EXERCISE DIRECTIONS
Would you copy only the lines below, beginning with the one that contains "eyeshadow (127, 700)" and running through the last entry line?

Stored data
------------------------------
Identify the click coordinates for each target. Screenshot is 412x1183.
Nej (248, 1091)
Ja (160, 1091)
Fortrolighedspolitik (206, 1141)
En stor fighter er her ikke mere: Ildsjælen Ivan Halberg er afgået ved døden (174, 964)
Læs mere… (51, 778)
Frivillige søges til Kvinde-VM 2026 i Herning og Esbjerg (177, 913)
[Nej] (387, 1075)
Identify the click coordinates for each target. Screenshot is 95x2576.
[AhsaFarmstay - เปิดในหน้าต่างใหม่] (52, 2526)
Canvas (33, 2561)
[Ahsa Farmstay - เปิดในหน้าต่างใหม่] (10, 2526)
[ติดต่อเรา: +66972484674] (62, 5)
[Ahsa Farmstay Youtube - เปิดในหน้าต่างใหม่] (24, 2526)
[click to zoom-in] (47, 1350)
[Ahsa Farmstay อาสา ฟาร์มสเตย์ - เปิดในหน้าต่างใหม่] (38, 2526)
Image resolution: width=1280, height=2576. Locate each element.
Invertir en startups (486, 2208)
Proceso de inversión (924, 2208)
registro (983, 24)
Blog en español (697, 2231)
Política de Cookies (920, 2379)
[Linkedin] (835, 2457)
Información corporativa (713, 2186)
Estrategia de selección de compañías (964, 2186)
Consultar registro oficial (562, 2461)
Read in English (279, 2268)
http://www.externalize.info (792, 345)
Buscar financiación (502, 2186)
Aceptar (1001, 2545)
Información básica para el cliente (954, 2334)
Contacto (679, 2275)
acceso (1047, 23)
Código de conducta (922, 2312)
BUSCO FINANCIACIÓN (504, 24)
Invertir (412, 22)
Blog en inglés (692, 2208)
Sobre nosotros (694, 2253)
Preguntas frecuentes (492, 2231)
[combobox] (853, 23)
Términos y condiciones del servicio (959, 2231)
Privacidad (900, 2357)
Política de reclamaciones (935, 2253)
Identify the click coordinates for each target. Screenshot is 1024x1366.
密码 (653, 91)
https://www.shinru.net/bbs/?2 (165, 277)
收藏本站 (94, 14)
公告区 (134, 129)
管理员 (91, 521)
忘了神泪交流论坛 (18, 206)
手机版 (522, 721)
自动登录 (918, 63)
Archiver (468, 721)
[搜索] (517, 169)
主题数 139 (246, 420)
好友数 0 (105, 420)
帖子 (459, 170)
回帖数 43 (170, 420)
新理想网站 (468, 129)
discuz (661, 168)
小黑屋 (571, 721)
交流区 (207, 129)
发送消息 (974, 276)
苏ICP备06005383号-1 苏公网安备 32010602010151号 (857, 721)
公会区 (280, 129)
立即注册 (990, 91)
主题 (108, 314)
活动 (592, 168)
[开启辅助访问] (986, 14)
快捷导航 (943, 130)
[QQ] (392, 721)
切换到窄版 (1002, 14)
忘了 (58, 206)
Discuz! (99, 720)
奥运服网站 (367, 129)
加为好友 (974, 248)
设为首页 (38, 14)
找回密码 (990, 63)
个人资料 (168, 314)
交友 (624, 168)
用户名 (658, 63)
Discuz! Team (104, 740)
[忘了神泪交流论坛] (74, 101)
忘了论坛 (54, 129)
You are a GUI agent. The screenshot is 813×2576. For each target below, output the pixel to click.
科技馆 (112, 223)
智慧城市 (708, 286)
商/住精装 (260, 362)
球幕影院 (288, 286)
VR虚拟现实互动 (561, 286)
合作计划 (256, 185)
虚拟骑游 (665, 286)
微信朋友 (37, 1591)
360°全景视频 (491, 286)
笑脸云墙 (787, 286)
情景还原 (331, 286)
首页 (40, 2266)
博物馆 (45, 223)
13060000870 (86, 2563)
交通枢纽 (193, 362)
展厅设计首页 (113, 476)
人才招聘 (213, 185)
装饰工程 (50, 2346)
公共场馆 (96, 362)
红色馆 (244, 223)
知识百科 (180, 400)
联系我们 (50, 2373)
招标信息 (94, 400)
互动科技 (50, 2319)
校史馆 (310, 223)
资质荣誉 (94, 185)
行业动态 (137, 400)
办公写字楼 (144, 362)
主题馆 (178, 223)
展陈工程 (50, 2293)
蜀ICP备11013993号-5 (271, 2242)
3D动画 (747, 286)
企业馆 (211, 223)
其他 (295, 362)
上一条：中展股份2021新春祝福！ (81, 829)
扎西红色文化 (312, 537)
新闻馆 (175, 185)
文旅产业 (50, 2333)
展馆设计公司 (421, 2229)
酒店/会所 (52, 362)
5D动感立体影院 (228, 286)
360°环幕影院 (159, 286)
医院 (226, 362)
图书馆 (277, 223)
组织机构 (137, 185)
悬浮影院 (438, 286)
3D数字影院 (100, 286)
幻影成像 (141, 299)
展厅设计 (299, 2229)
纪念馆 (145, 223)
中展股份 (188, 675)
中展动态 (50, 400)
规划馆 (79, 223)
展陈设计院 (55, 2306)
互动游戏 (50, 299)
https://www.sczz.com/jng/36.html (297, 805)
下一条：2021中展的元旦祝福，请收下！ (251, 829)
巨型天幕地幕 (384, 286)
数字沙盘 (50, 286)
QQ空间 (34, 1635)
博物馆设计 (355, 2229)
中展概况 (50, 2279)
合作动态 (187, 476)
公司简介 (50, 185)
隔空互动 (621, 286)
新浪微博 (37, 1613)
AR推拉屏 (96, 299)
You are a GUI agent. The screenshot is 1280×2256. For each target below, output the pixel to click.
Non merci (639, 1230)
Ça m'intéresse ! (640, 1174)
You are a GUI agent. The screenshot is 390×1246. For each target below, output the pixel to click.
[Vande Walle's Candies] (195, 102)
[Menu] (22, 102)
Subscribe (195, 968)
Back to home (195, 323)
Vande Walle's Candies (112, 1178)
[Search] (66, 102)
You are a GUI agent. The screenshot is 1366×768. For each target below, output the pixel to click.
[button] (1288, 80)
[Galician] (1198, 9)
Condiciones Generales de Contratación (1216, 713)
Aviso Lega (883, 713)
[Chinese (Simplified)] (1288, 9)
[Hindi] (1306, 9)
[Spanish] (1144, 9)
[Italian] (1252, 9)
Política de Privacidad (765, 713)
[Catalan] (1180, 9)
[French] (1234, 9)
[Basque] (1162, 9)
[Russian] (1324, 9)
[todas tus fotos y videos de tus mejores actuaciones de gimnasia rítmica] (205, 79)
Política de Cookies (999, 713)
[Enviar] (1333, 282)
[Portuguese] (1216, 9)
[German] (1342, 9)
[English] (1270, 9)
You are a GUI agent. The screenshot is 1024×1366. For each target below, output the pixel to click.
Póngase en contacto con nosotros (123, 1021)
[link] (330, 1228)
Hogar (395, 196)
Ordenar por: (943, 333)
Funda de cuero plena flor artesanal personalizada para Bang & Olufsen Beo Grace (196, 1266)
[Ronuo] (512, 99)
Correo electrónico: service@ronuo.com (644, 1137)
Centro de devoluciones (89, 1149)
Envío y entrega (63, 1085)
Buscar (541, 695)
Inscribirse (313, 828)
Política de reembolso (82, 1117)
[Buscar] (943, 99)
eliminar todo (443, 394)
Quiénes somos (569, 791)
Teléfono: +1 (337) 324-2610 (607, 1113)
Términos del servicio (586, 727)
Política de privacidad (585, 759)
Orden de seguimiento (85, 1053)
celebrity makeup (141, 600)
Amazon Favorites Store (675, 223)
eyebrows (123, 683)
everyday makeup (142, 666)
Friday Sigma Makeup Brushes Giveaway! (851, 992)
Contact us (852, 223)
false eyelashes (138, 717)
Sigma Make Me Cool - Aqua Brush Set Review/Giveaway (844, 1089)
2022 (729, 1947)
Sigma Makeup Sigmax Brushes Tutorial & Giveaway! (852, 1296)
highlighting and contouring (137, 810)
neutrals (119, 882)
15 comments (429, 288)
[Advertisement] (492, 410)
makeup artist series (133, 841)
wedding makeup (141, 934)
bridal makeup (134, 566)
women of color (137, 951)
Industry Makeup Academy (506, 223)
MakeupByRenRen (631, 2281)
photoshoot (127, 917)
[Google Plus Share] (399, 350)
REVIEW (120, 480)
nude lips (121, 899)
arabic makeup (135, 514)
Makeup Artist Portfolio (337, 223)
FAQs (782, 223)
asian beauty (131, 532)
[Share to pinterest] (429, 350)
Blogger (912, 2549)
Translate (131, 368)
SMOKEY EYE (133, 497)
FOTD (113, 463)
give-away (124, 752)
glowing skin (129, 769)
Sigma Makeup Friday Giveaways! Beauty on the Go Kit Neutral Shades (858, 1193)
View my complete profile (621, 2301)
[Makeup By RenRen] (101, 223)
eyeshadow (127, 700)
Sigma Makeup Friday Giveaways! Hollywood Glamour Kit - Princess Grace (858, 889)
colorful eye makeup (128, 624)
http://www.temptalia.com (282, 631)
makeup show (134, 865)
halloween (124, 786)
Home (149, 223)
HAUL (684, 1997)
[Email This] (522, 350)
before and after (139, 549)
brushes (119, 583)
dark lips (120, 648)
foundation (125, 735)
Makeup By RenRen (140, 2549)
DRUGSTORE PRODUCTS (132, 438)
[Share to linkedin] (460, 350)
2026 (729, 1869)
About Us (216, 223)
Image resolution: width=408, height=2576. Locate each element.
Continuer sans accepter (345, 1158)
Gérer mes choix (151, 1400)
------------------------------
SOLVED EXERCISE
eyeshadow (127, 700)
Sigma Makeup Friday Giveaways! Hollywood Glamour Kit - Princess Grace (858, 889)
colorful eye makeup (128, 624)
http://www.temptalia.com (282, 631)
makeup show (134, 865)
halloween (124, 786)
Home (149, 223)
HAUL (684, 1997)
[Email This] (522, 350)
before and after (139, 549)
brushes (119, 583)
dark lips (120, 648)
foundation (125, 735)
Makeup By RenRen (140, 2549)
DRUGSTORE PRODUCTS (132, 438)
[Share to linkedin] (460, 350)
2026 (729, 1869)
About Us (216, 223)
Image resolution: width=408, height=2576. Locate each element.
Continuer sans accepter (345, 1158)
Gérer mes choix (151, 1400)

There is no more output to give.